Restate word for word the lines in the listing below, starting at the line containing "Click the green radar" and ending at the line containing "Image resolution: width=432", both included; leave out the rest.

=== Record excerpts ===
------

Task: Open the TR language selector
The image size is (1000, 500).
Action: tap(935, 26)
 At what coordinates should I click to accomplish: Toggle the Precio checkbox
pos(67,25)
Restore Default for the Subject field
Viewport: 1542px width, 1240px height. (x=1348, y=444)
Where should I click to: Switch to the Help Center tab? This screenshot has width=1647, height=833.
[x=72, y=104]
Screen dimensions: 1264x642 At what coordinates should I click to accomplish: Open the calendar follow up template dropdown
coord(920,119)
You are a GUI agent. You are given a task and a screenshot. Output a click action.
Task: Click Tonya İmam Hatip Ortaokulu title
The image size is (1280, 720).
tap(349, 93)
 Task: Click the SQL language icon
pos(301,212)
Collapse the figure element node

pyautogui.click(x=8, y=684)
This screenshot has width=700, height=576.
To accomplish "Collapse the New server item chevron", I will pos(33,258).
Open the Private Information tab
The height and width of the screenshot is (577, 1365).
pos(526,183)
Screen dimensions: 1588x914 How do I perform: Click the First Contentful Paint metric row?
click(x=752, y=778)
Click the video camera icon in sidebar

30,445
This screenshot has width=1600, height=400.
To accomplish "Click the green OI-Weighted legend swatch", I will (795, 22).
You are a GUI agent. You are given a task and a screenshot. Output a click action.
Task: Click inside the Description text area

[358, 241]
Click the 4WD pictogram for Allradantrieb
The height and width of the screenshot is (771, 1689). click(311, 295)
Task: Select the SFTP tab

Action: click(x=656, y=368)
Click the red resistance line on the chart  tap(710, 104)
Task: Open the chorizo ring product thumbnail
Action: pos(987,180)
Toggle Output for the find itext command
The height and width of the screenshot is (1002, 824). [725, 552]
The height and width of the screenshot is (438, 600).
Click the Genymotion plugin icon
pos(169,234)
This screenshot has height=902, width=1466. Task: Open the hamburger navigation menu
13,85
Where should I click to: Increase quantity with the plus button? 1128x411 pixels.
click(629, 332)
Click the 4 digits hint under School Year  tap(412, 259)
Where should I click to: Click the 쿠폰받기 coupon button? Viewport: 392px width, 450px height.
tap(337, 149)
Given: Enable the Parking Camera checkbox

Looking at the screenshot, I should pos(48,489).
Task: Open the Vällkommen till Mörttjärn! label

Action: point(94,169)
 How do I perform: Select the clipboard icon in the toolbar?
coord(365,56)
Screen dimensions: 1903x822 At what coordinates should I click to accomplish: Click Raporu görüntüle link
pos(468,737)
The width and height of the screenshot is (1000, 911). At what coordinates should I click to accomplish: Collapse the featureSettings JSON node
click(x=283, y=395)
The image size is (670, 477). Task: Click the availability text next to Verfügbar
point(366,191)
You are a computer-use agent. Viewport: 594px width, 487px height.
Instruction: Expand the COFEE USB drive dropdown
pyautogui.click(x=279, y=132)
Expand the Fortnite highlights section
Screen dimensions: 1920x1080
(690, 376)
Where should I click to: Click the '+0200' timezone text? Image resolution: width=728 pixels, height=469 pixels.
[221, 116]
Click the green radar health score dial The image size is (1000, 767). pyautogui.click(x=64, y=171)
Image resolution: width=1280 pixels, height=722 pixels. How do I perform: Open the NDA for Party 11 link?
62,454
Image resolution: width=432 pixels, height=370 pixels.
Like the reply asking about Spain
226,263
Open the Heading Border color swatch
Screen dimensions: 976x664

------

=== Worked solution ===
Click the green radar health score dial The image size is (1000, 767). pyautogui.click(x=64, y=171)
Image resolution: width=1280 pixels, height=722 pixels. How do I perform: Open the NDA for Party 11 link?
62,454
Image resolution: width=432 pixels, height=370 pixels.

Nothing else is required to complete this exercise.